Wszystko wytrzymam. Kanibali, potwory, demoniczne lalki, piłę łańcuchową, aligatory, wielkie mrówki, ślimaki, zombie. Wszystko wytrzymam, ale gdy w grę wchodzi horror pokroju Gæsterne (Speek no evil, lub w wersji polskiej Goście) to nogi się pode mną uginają. To groza z rzędu najokrutniejszych, bo wychodzi od człowieka, zaczyna się od totalnego dyskomfortu, a później jest coraz gorzej. Sprawcami są ludzie, ofiarami rodzina taka jak moja czy twoja. Akcja rozgrywa się współcześnie, może na obrzeżach mojego miasta, albo u twoich sąsiadów za miedzą. Streszczę pokrótce w dwóch zdaniach. Rodzina z Danii spędza urocze wakacje w Toskanii, tam poznają równie uroczą rodzinę z Holandii. Zacieśniają się więzy, po urlopie Duńczycy dostają pocztówkę i zaproszenie na weekend. Skorzystali, głupcy.
Gæsterne prezentuje ten specyficzny rodzaj filmowego wrzenia, a reżyser Christian Tafdrup stawia nas niemal od początku w bardzo niezręcznej sytuacji (jednej po drugiej, na okrągło). Siedzimy w fotelu i nie możemy ruszyć się ze strachu że zaraz coś wybuchnie, albo w najlepszym wypadku ktoś zwróci nam uwagę, że robimy coś nie tak. To, co dzieje się na ekranie przypomina mi sytuację z drzazgą, która dostała się pod skórę, a my chcąc ją wyciągnąć, popychamy ją głębiej. Nieprzyjemne uczucie, najlepiej tę drzazgę byłoby zostawić, no ale przecież nie można tego zrobić. Pocimy się w trakcie oglądania, towarzyszą nam podczas seansu niewyobrażalnie niezdrowe emocje, chcemy wyłączyć, ale wiemy, że to wybitna rzecz jeżeli chodzi o filmowy dyskomfort, więc brniemy w to dalej. Dlaczego to sobie robimy? Najpewniej chcemy coś przeżyć, tak jak na początku chciałby coś przeżyć Bjørn, szczęśliwy (teoretycznie) mąż i ojciec. Przecież już tak długo tonął w życiowym marazmie, nosił sztuczny uśmiech, spotykał się ze znajomymi, których nie lubił. Chciał czegoś z biglem, czegoś żywego, no to dostał. Wychodzi tu pewien przekaz, z którym się zgadzam, o tym, że nie doceniamy rutyny i rzeczy szarych. Ta cała tyrada o rzucaniu się w wir przygód, podejmowaniu ryzyka w pewnym momencie na życiowej drodze może być niebezpieczna. Po co naginać reguły, gdy jest stabilnie? Zmiany są potrzebne, gdy coś ci doskwiera w wyjątkowo okrutny sposób. Sytuacja życiowa, ekonomiczna, sercowa, zdrowotna. Coś trzeba zrobić, ale gdy wszystko jest ok, a ty się źle z tym czujesz i nie potrafisz tego zdefiniować, to najpierw potrzebna jest wizyta u terapeuty. Bjørn do terapeuty nie poszedł, za to na farmę do przygodnie spotkanych ludzi pojechał i owszem. I dostał to, czego mu tak bardzo w życiu brakowało, szaleństwo. Jednak tu wychodzi też coś innego, nasz strach i brak reakcji w momencie, kiedy reakcja jest potrzebna i być może pierwszy znak stopu powstrzymałby całą resztę niewyobrażalnie przykrych wypadków.

Wpisy dotyczące wyszukiwania słów i elementów —
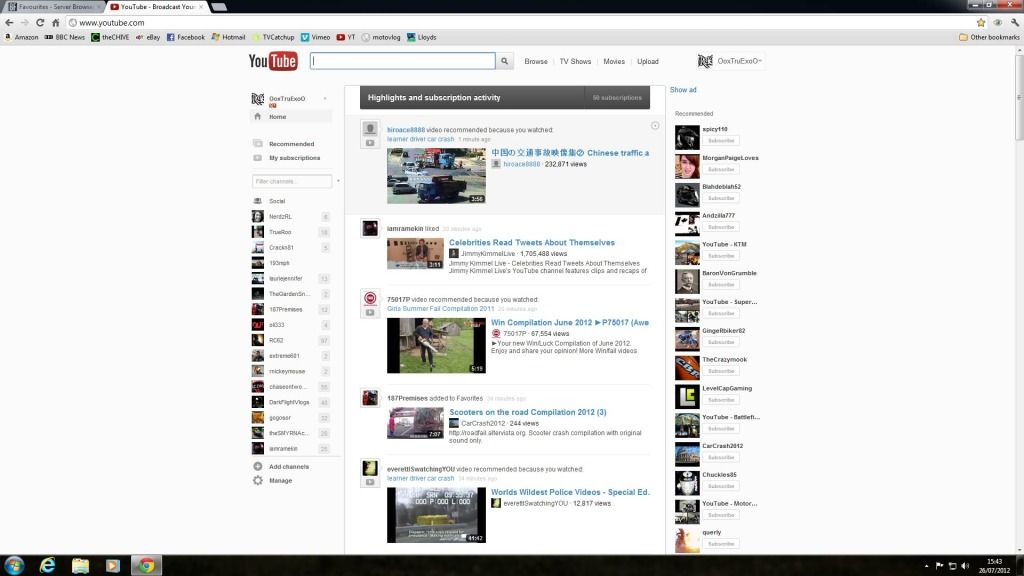
Task: Click the Manage gear icon in sidebar
Action: click(x=258, y=480)
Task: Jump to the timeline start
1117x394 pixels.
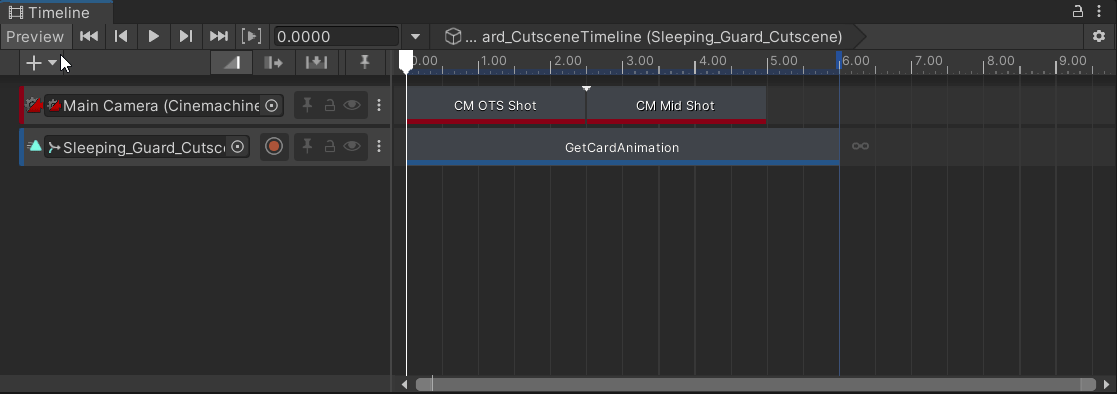Action: point(89,36)
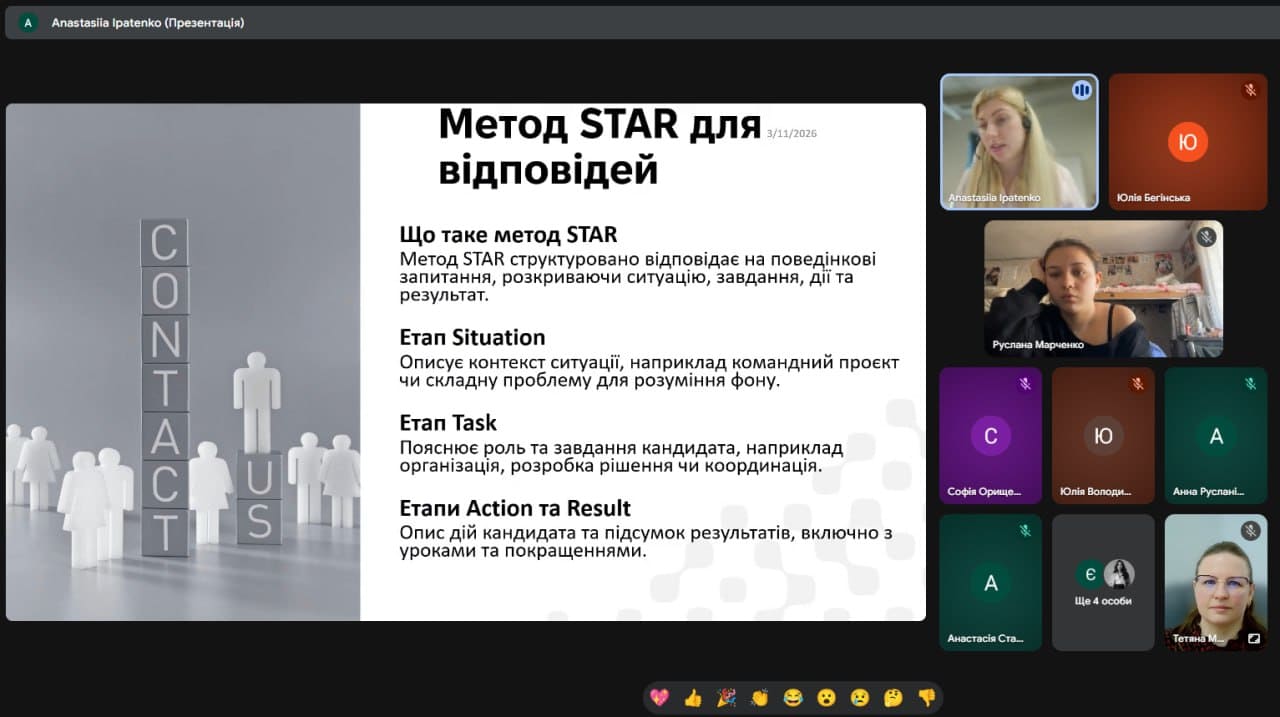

Treść zadania —
Przepisz z recenzji filmu Gæsterne fragment od słów „Wszystko wytrzymam. Kanibali, potwory, demoniczne” aż do słów „weekend. Skorzystali, głupcy.” włącznie.

Pełna odpowiedź —
Wszystko wytrzymam. Kanibali, potwory, demoniczne lalki, piłę łańcuchową, aligatory, wielkie mrówki, ślimaki, zombie. Wszystko wytrzymam, ale gdy w grę wchodzi horror pokroju Gæsterne (Speek no evil, lub w wersji polskiej Goście) to nogi się pode mną uginają. To groza z rzędu najokrutniejszych, bo wychodzi od człowieka, zaczyna się od totalnego dyskomfortu, a później jest coraz gorzej. Sprawcami są ludzie, ofiarami rodzina taka jak moja czy twoja. Akcja rozgrywa się współcześnie, może na obrzeżach mojego miasta, albo u twoich sąsiadów za miedzą. Streszczę pokrótce w dwóch zdaniach. Rodzina z Danii spędza urocze wakacje w Toskanii, tam poznają równie uroczą rodzinę z Holandii. Zacieśniają się więzy, po urlopie Duńczycy dostają pocztówkę i zaproszenie na weekend. Skorzystali, głupcy.